(Information given)

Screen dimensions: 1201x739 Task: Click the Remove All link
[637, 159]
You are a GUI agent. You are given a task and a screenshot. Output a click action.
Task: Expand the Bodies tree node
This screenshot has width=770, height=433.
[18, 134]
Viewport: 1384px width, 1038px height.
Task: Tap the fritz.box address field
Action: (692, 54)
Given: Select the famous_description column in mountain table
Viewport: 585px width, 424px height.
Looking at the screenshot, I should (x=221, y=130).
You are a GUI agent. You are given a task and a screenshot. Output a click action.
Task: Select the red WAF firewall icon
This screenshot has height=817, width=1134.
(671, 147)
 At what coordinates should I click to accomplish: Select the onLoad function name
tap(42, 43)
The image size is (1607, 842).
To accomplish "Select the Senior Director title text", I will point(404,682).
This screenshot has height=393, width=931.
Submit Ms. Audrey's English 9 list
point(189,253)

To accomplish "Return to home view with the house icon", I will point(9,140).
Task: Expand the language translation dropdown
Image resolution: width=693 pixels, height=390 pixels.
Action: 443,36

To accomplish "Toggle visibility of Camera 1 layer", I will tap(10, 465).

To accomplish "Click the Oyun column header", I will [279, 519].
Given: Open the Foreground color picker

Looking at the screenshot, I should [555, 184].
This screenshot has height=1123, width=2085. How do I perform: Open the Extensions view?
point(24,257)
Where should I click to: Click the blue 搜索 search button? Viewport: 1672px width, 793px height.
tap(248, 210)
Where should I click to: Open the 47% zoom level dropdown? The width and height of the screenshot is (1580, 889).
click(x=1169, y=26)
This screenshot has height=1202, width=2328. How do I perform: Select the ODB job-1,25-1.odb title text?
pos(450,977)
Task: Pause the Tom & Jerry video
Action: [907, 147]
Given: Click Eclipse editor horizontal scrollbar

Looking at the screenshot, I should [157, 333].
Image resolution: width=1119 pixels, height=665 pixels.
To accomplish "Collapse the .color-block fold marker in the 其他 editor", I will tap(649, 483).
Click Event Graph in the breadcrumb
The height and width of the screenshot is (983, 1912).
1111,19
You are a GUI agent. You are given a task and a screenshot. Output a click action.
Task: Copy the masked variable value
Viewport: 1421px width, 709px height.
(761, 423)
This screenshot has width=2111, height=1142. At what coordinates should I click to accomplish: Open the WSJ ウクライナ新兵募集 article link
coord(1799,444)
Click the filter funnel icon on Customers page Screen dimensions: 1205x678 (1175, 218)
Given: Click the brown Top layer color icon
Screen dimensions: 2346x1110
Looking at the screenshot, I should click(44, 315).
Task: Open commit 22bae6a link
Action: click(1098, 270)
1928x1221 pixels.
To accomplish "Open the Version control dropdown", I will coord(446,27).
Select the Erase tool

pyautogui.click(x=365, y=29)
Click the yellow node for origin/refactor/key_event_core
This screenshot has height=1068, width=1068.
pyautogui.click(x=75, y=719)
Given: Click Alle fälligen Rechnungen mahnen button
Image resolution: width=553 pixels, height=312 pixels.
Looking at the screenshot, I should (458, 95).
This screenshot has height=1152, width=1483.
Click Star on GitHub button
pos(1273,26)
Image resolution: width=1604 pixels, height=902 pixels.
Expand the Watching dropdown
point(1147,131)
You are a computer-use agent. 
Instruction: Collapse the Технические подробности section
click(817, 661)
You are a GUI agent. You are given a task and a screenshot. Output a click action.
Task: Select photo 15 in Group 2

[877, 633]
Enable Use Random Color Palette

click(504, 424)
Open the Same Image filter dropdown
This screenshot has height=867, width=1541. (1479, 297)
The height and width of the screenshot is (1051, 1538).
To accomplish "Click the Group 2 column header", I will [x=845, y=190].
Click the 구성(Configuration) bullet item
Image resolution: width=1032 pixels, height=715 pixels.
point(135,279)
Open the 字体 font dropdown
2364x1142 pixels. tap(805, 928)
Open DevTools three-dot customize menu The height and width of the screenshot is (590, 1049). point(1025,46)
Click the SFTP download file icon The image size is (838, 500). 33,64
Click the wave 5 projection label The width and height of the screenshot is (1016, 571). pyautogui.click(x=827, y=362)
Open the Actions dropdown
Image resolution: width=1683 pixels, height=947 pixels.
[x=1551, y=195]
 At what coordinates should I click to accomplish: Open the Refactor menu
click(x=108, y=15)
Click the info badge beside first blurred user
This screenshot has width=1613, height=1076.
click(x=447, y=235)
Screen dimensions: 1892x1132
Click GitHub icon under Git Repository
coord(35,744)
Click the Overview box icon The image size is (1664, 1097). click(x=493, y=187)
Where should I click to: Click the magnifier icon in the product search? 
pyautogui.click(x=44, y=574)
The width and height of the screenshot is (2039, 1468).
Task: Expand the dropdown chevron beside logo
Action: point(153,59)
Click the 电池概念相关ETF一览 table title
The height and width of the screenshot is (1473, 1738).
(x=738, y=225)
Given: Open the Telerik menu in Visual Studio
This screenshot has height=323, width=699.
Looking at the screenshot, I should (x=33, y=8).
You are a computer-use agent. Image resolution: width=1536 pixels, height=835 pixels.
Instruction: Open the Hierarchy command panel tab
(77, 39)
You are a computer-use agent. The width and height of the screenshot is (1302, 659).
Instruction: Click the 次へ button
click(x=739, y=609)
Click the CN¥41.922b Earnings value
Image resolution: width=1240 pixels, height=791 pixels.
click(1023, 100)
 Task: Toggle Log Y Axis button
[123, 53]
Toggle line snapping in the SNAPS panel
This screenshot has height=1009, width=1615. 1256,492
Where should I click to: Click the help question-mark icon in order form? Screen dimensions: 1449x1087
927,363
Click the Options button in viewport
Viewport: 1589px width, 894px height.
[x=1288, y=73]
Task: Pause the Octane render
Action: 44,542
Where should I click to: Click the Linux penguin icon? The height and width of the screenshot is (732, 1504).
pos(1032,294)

(End Information given)

→ What to work on
Quote, with nothing altered, all lines from the start of the entries to the line that carries "Given: Select the", inclusive.

→ Your response
Screen dimensions: 1201x739 Task: Click the Remove All link
[637, 159]
You are a GUI agent. You are given a task and a screenshot. Output a click action.
Task: Expand the Bodies tree node
This screenshot has width=770, height=433.
[18, 134]
Viewport: 1384px width, 1038px height.
Task: Tap the fritz.box address field
Action: (692, 54)
Given: Select the famous_description column in mountain table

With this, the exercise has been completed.